他步履蹒跚来到柜台前,提笔写下一幅药方。
将药方递了过去:“按着这方子抓药,外敷,前十日两日一换,待伤口好转后三日一换。切记,期间伤口不得碰水。”
大乞丐接过药方,道了声谢,走进竹屋。
约莫七八岁的孩子立于床前,神色不明。
“原来你不是瘸子。”
见到大乞丐过来,小乞丐抬起头,对他咧嘴一笑,一派天真模样,口中的话却让人心中发寒。
“哥,你带她来这里做什么?”
仿佛看不见来人阴沉的表情,他补充了一句。
“别说是替她治这腿伤吧,你可别忘了,我们没钱。”
“啪。”
一记耳光打在那张灰扑扑的脸上,将他的脸打得偏到了一边。
“你怎么能说出这种话?”
七八岁的男孩捂着火辣辣的脸,面上闪过一丝的不可思议。
“怎么了?”
“怎么了,趁人之危,已是不义,见死不救,更是... ...”
“不义?”
小乞丐打断他的话,是你说过想要活下去,无论用什么方法。
“我没让你谋财害命,而且你明知... ...”
年龄稍大的乞丐脸上青筋暴起,口不择言,忽而被哽住一般,不作声了。
“你说呀,我明知什么?”
大乞丐转身欲走,闻言怔住。
“我不义,我无耻,我明知一个人瘸了腿这辈子算是完了,却还是想害这人和我一样。”
“是我没教好你。
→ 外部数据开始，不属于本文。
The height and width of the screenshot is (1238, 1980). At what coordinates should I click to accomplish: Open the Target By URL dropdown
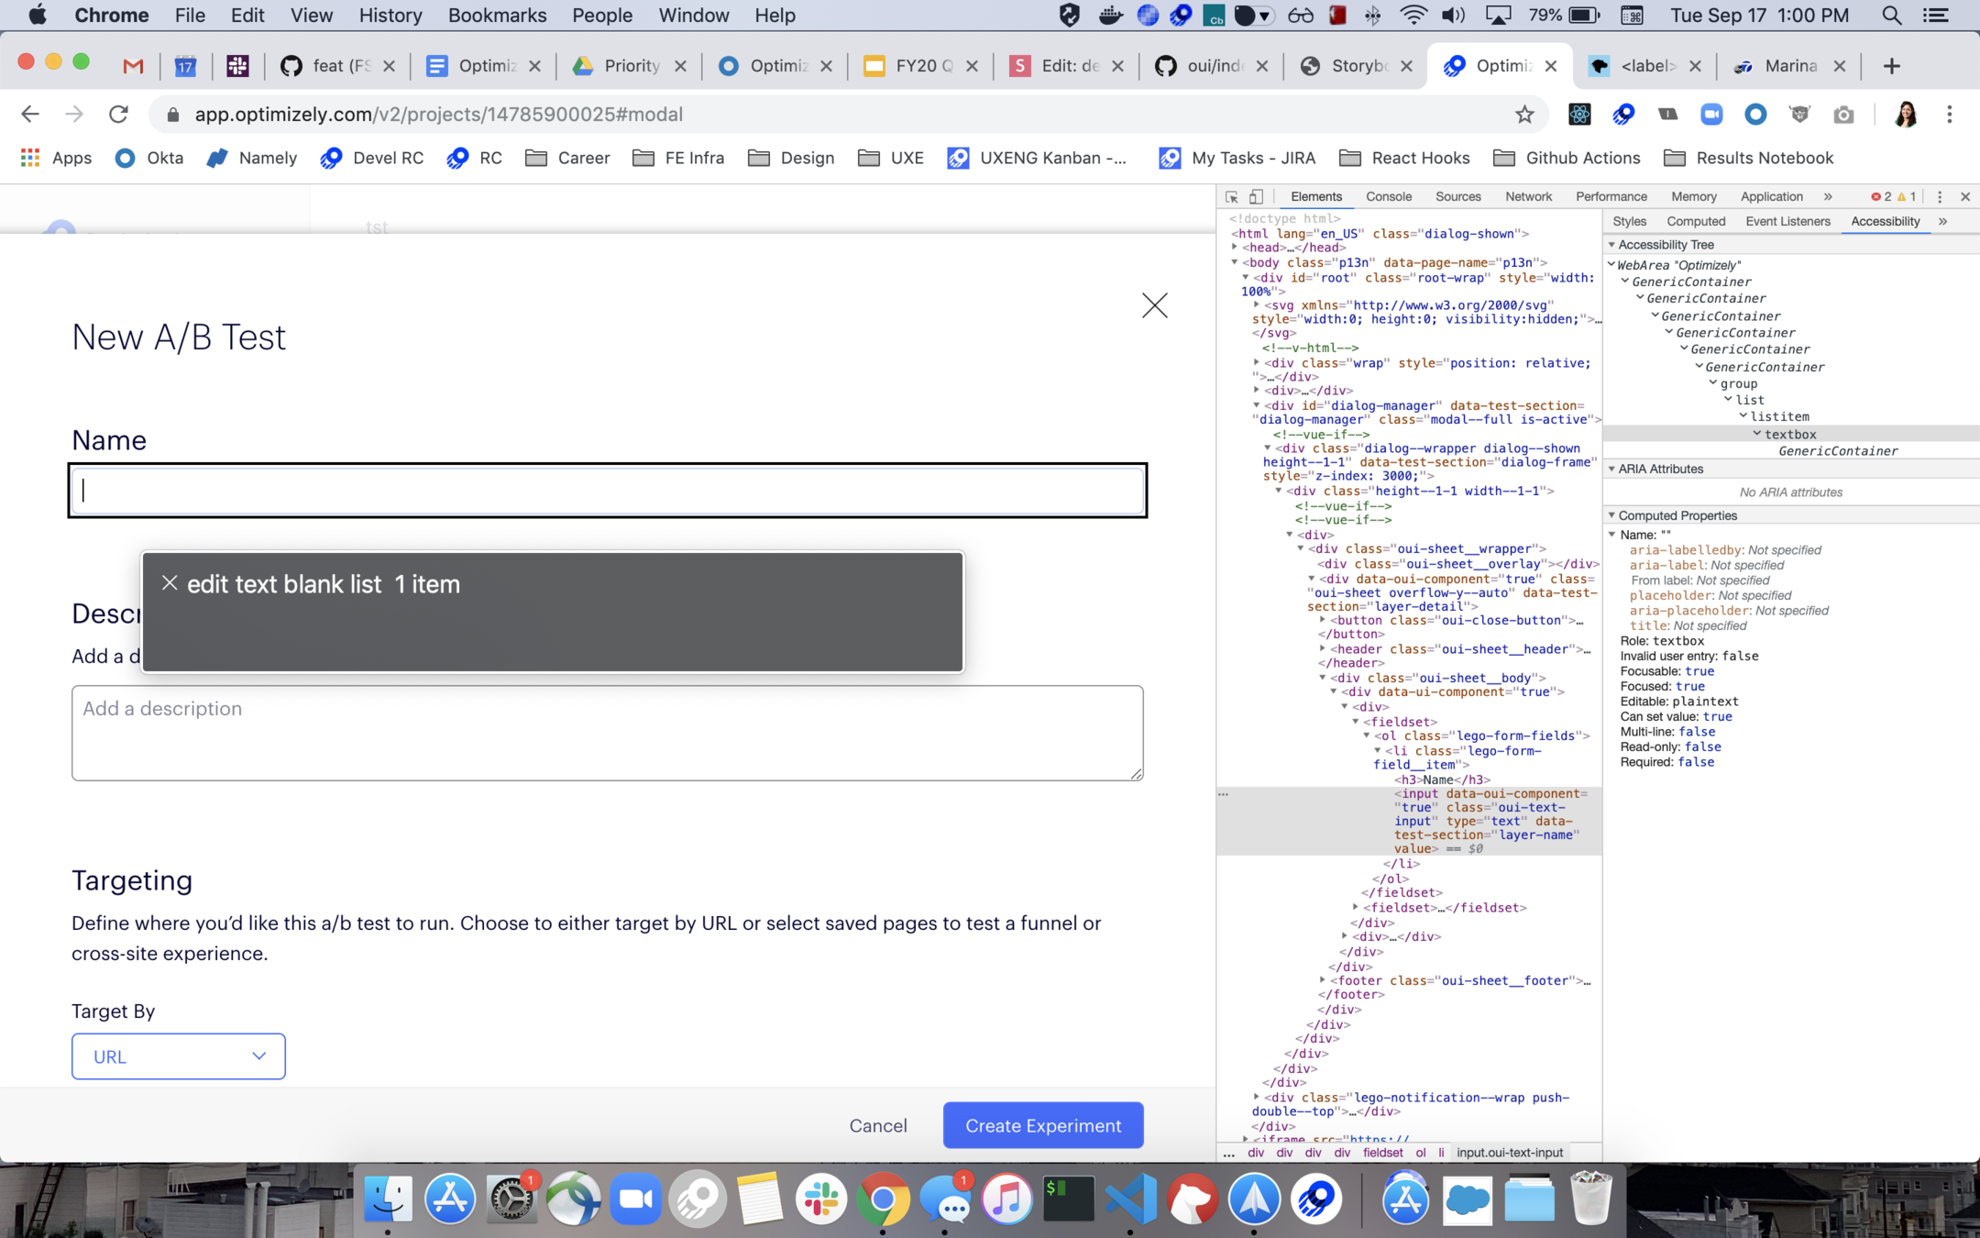tap(179, 1056)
”
他还欲再说,却见一声轻咳。床上的人睁开了双眼,幽幽转醒。
“你醒了?”
床上的人轻轻点头,眼睛掠过跟前衣衫褴褛的二人。
“是你们救了我?”
再寻常不过的一句话,站着的人却是一愣,半晌点了点头。
“多谢。”榻上人轻声道。
大乞丐一滞,身体僵硬。他以为自己流浪多年,挨打同家常便饭,早已习以为常,一身粗糙皮肉什么都不怕,如今心头却涌上莫名的惶恐。
他骗了她。
一旁的小乞丐撇了撇嘴角,却没否认。